WASHINGTON — Two men, both held hostage in Lebanon. Two men, now free, dealing with their ordeal in different ways. Robert Polhill, released after three years, hasn't lost his sense of humor, despite his battle with throat cancer. Frank Reed, held 44 months in blindfolds and bonds, is trying to find his place in the world. For both men, life is starting over.
If ever a man has had his sense of humor put to the test, it's Robert Polhill.
First, he was held hostage more than three years by Lebanese extremists and, being diabetic, had to find a way to get daily insulin from captors who didn't speak his language.
Then, when the former Beirut University College lecturer was released, he learned that he had throat cancer and had to have his voice box removed.
Now Polhill, 56, is without a job. He breathes through a hole in his neck and tries to make himself understood via a tedious skill known as esophageal speech.
Still, he keeps the one-liners coming.
"I'll talk again," he wrote on a yellow pad. "But I'm a realist too. I'll never have another hit record."
Polhill was kidnaped Jan. 24, 1987, and freed last April 22. Three and a half weeks later, doctors at Walter Reed Hospital removed his larynx. A short time later, he and his wife, Ferial, moved into a hospital apartment near the speech clinic where he gets therapy twice a day.
"He's an A-plus student," said Prof. William T. Simpkins Jr. "He made a sound the first month after surgery.

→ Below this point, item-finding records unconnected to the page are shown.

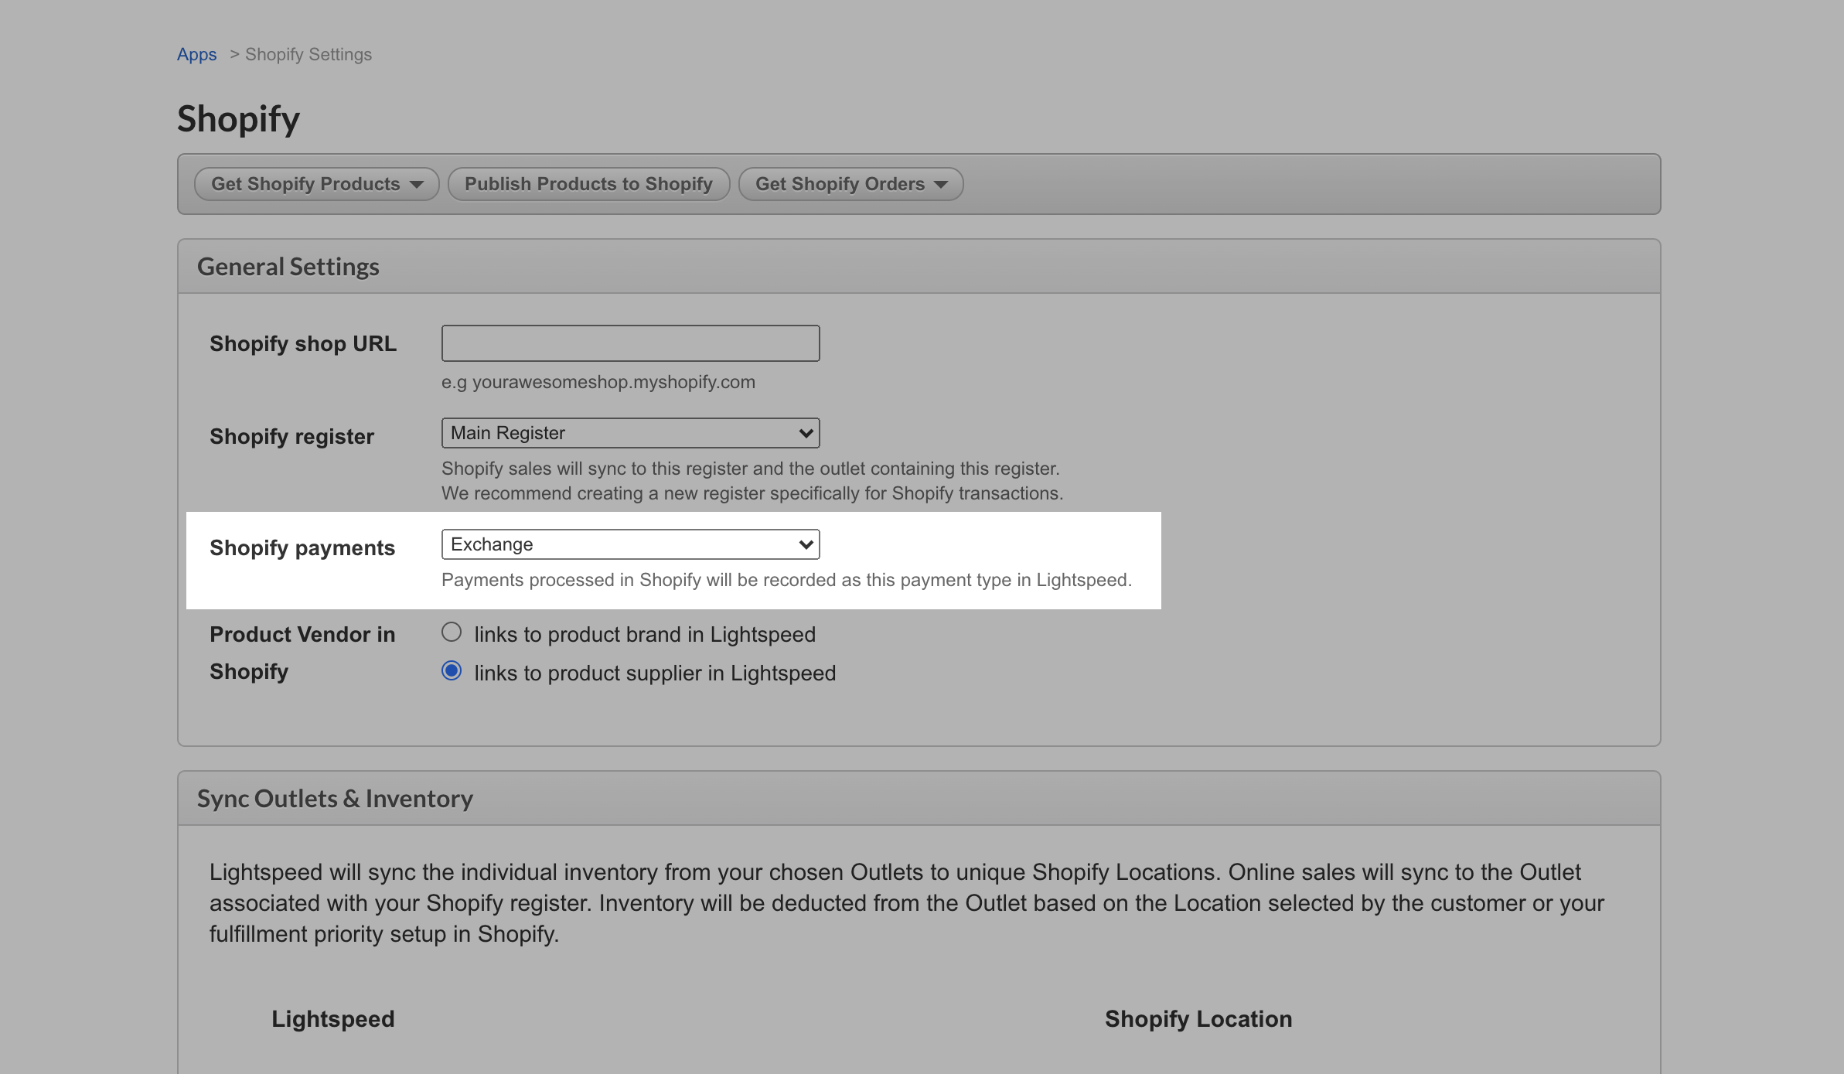Select links to product supplier radio button
The height and width of the screenshot is (1074, 1844).
click(x=452, y=671)
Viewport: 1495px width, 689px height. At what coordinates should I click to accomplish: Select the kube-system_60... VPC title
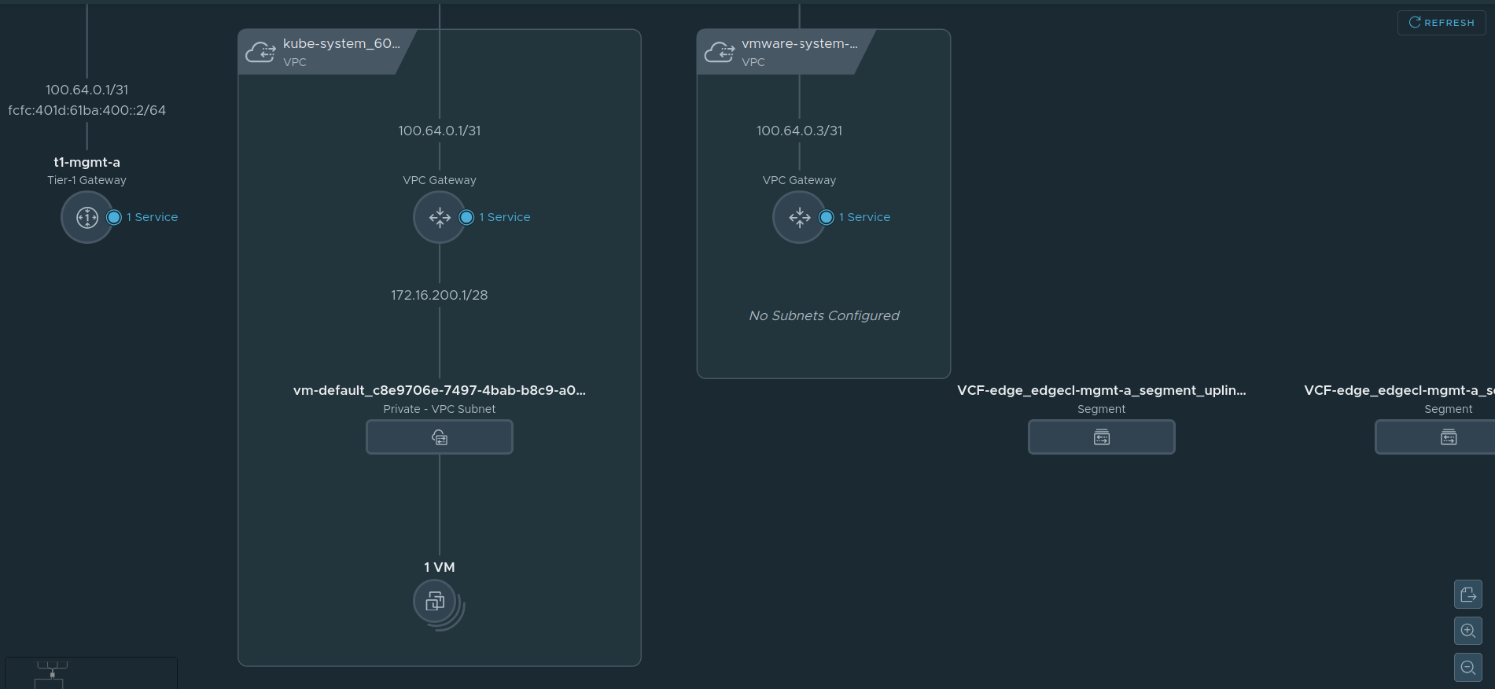coord(341,44)
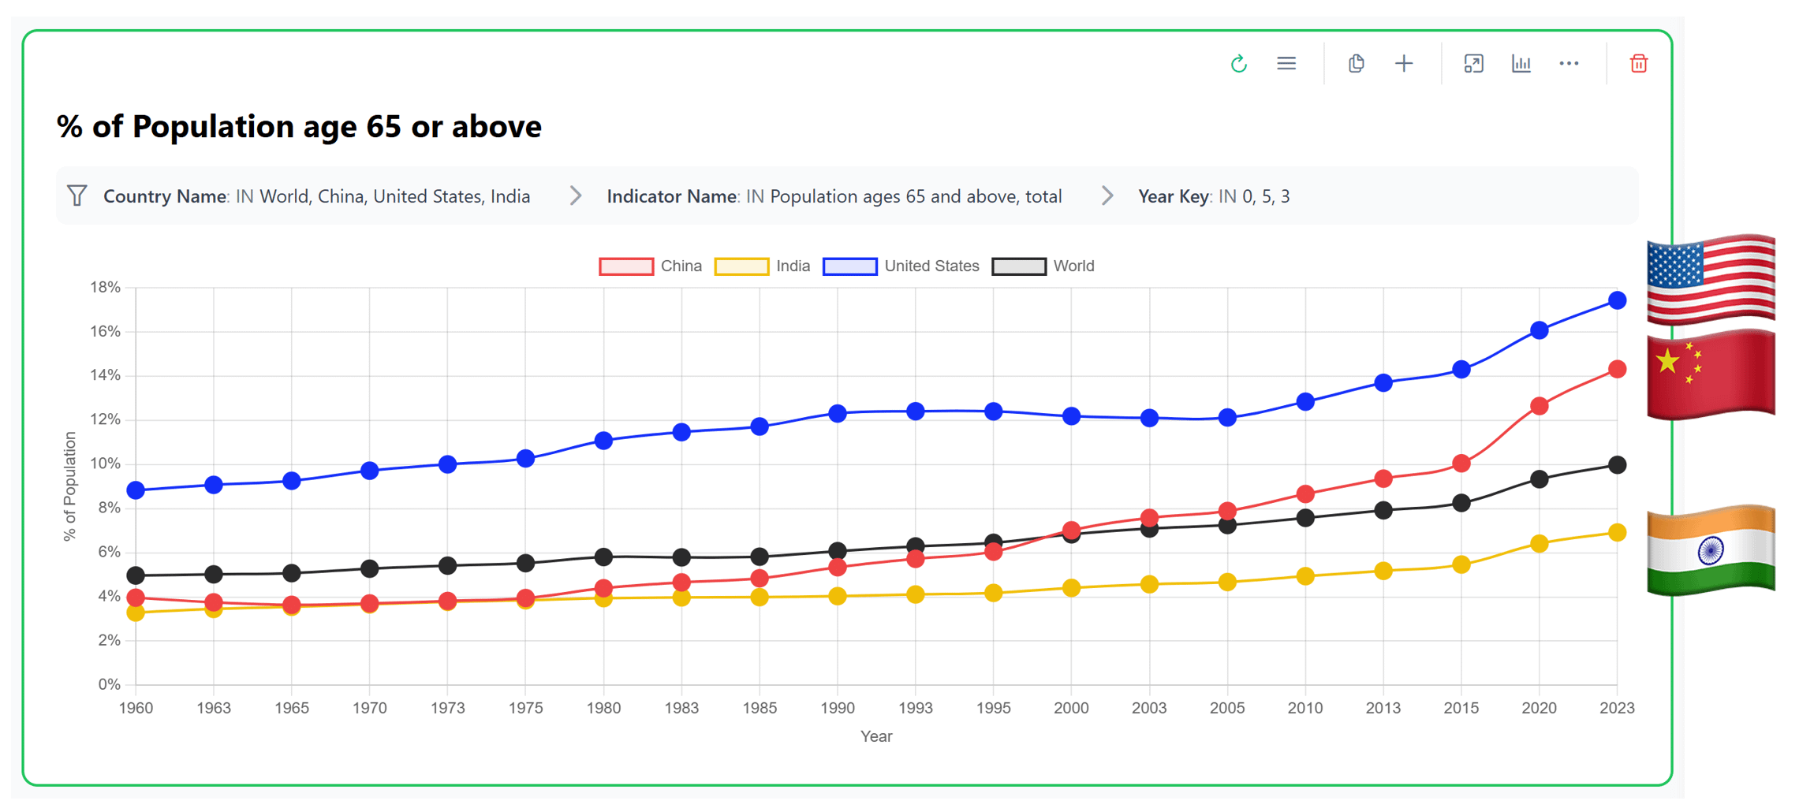Image resolution: width=1799 pixels, height=808 pixels.
Task: Click the duplicate/copy chart icon
Action: tap(1356, 64)
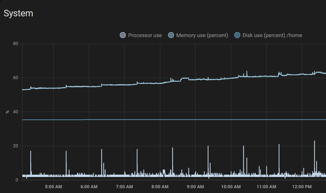
Task: Click the Processor use legend icon
Action: pyautogui.click(x=122, y=35)
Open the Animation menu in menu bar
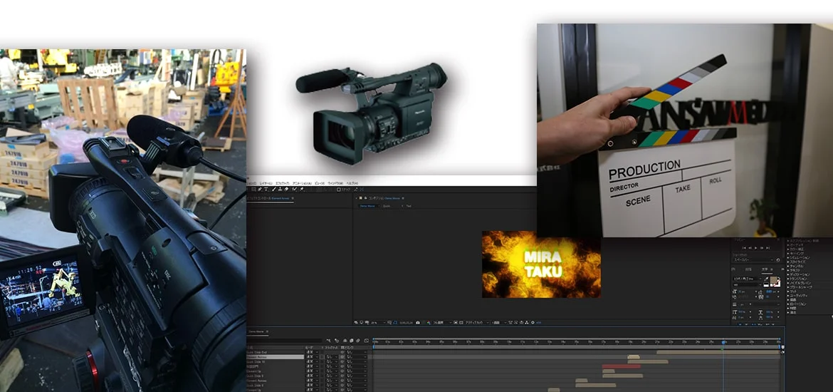 click(x=302, y=183)
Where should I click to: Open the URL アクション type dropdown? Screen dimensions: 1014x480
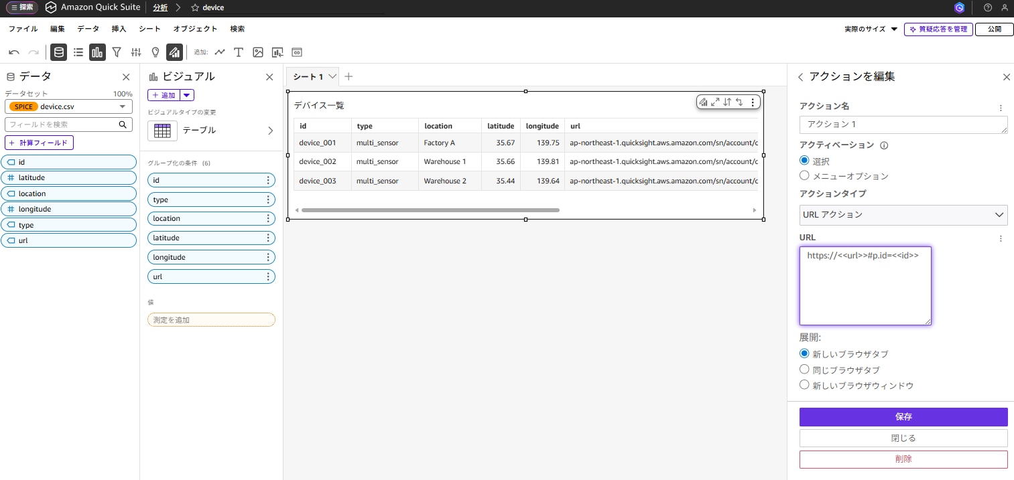(x=903, y=215)
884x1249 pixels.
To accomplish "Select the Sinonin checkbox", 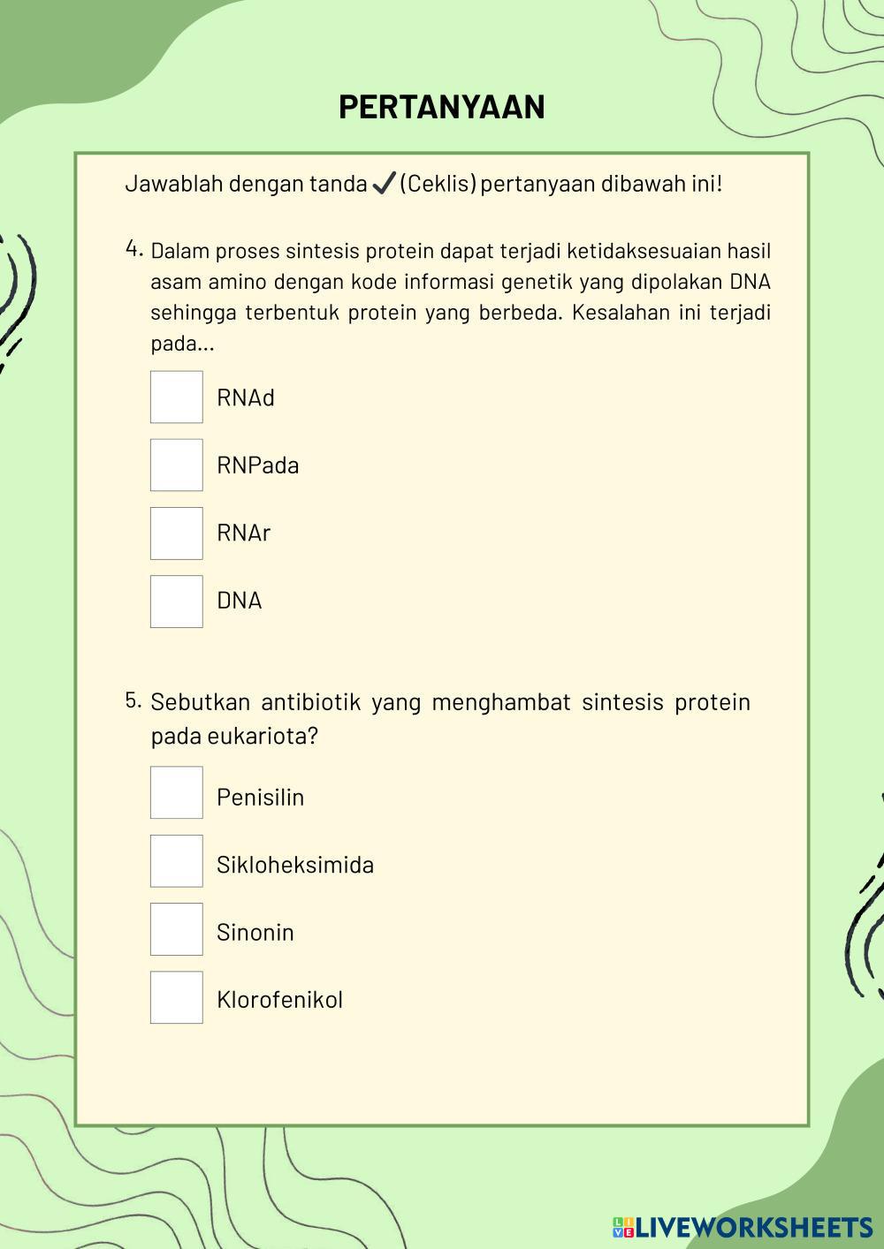I will [177, 929].
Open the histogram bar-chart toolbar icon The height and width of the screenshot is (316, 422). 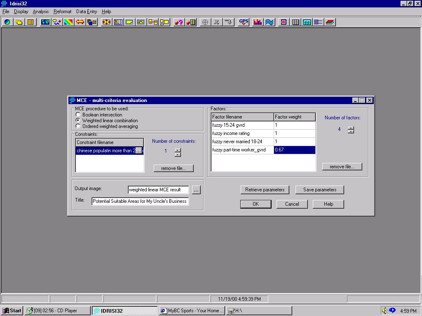258,22
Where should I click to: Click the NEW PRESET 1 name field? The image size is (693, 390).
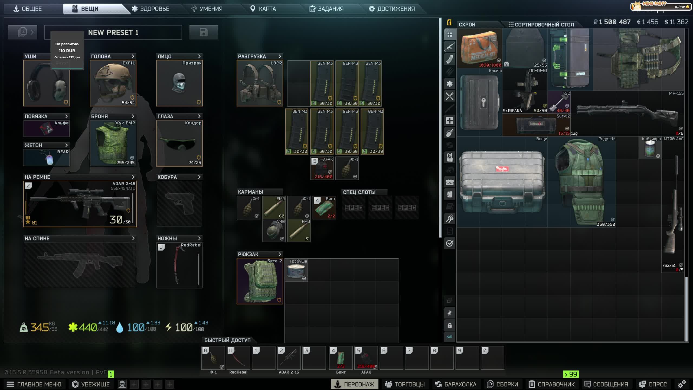point(113,33)
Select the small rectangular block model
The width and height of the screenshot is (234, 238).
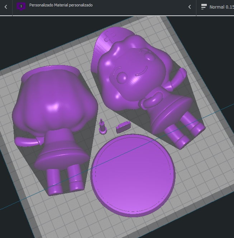(x=123, y=127)
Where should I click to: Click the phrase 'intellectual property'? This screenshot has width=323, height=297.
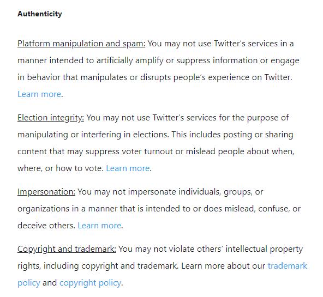(264, 249)
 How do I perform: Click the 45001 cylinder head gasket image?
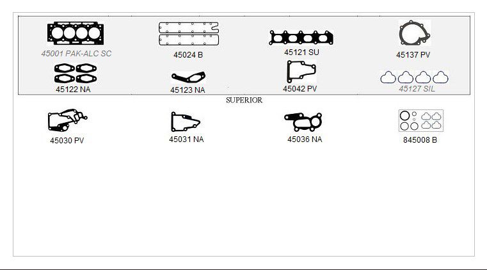coord(76,33)
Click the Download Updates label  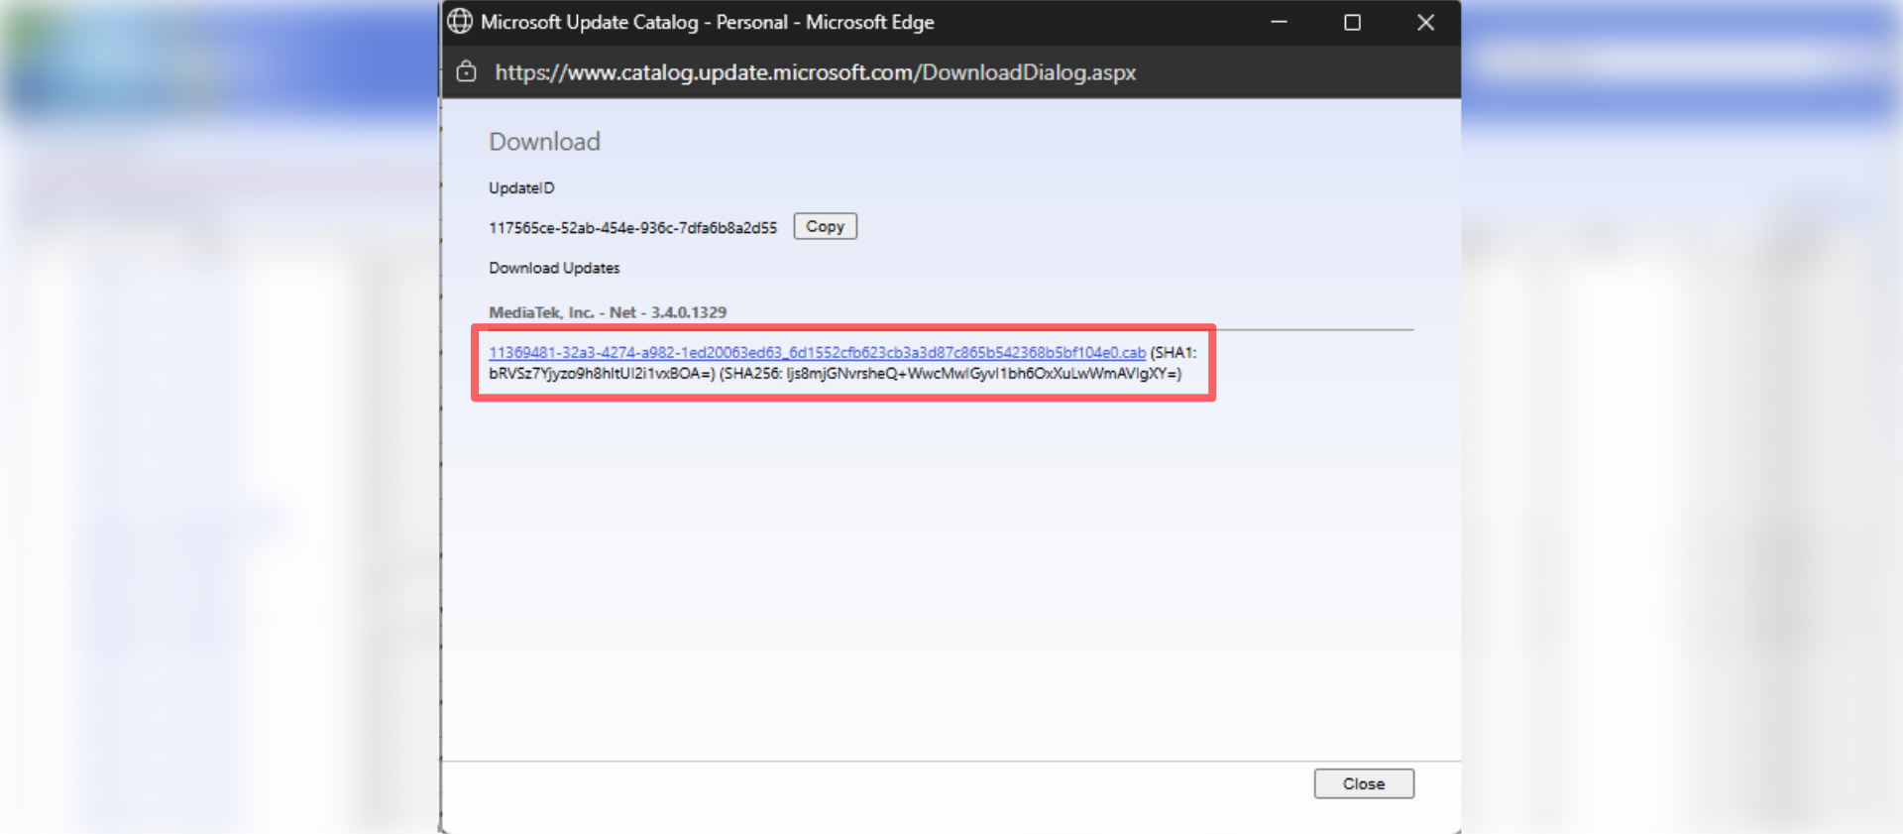[x=554, y=268]
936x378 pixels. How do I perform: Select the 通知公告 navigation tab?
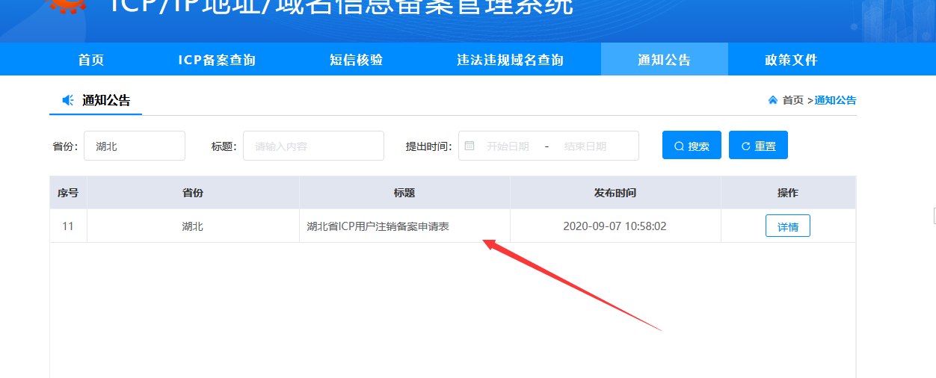coord(664,60)
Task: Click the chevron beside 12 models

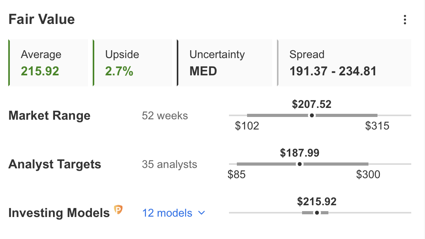Action: pyautogui.click(x=202, y=213)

At four months, he's where many people are at six months."
Polhill said that for 39 years, including while he was a hostage, he smoked up to four packs of cigarettes a day. (More than 90% of those who require such surgery were heavy smokers, Simpkins said.)
"He was always smoking," said Polhill's wife, Ferial. "He got up in the middle of the night to smoke."
Polhill can't smoke anymore, because he no longer can breathe through his nose and mouth.
He talks by capturing air between his tongue and teeth and compressing it to create sounds.
A laryngectomy patient who perfects esophageal speech sounds like a normal person with a head cold, Simpkins said.
Polhill said he rejected the electronic device preferred by some throat-cancer patients because "you sound like you are trying out for 'Star Wars.' "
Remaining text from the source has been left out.